::: Records supplied

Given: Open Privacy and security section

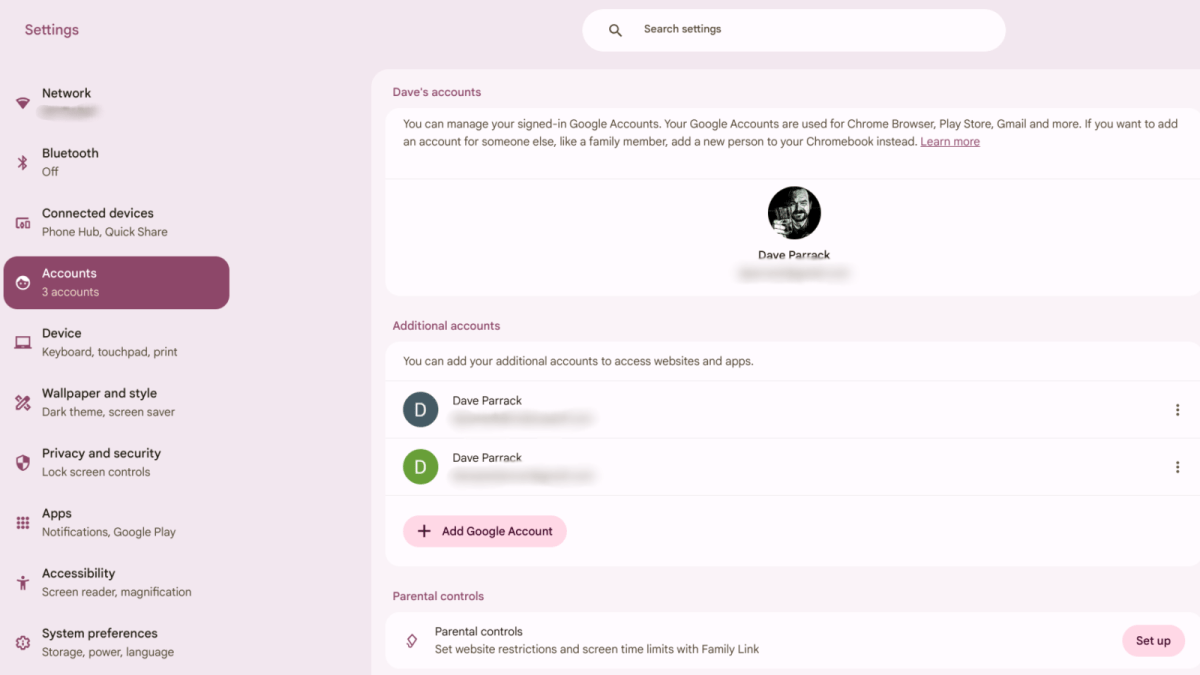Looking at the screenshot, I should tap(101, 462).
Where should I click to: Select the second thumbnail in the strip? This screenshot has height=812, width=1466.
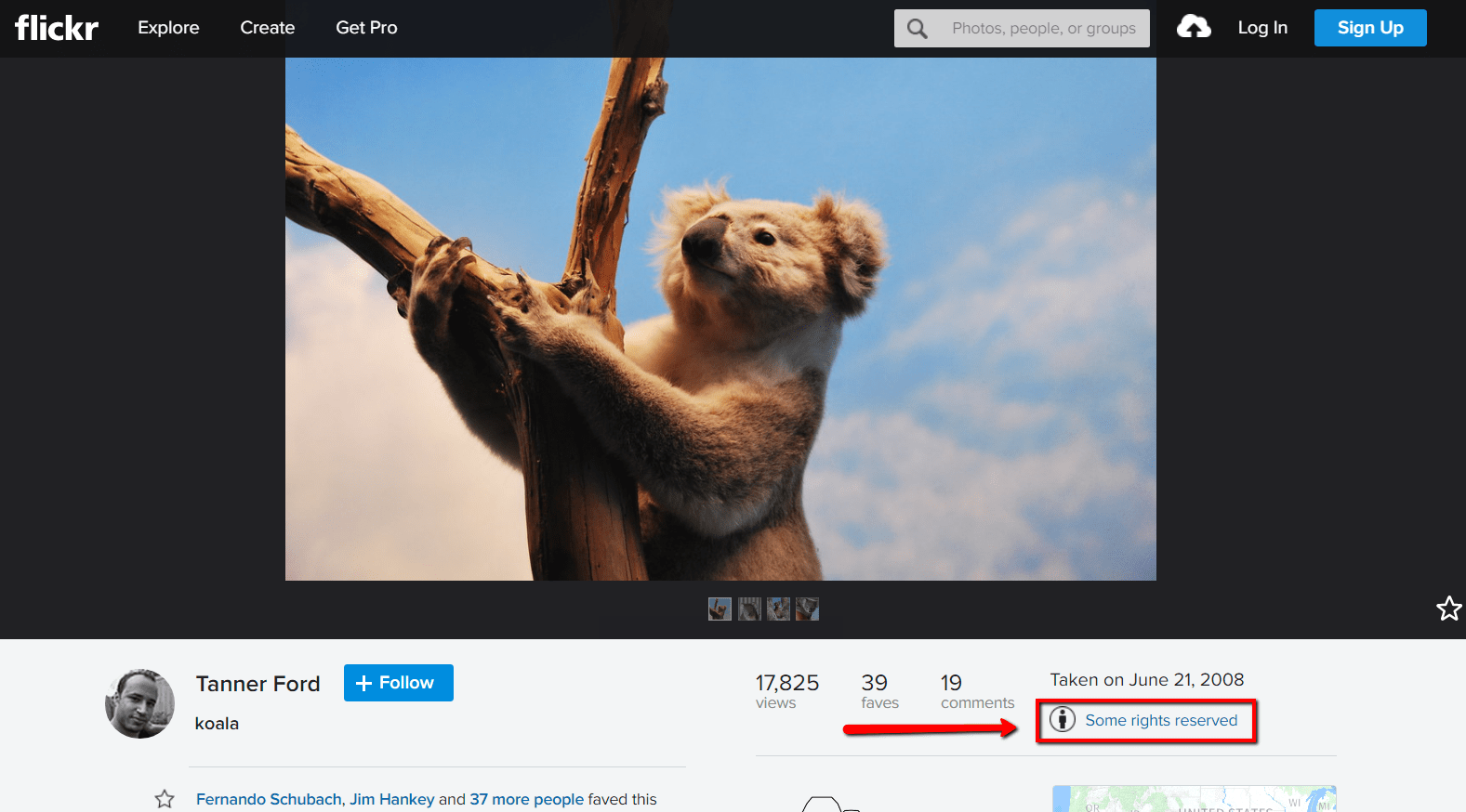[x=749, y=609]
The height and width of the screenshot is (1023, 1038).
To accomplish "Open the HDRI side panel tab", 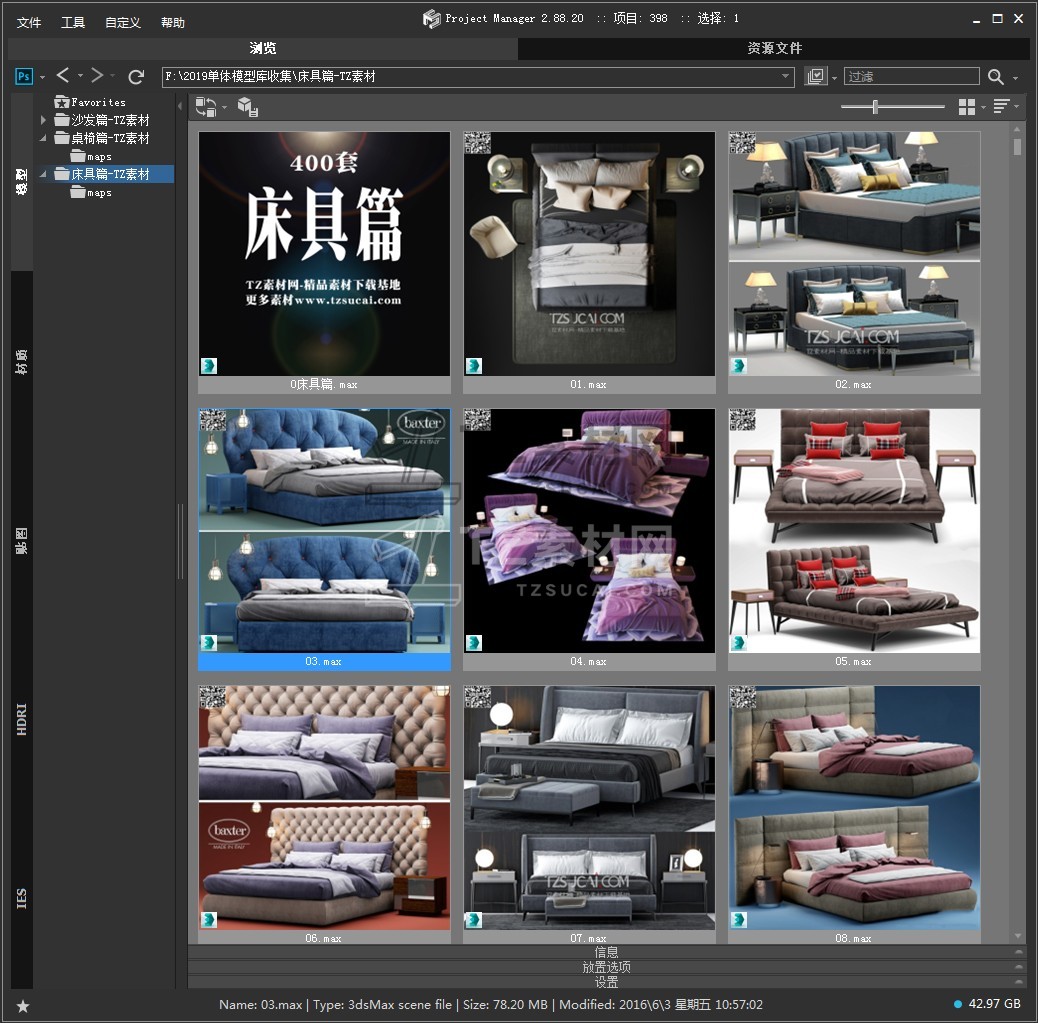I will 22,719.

::::::

**Task prompt**
Your output is the lines from the top of the entries through the line containing "The height and", exactly as they stand. No pictures belong in it.

**Problem solution**
Given: Open Privacy and security section

Looking at the screenshot, I should tap(101, 462).
Where should I click to: Select the second thumbnail in the strip? This screenshot has height=812, width=1466.
[x=749, y=609]
The height and width of the screenshot is (1023, 1038).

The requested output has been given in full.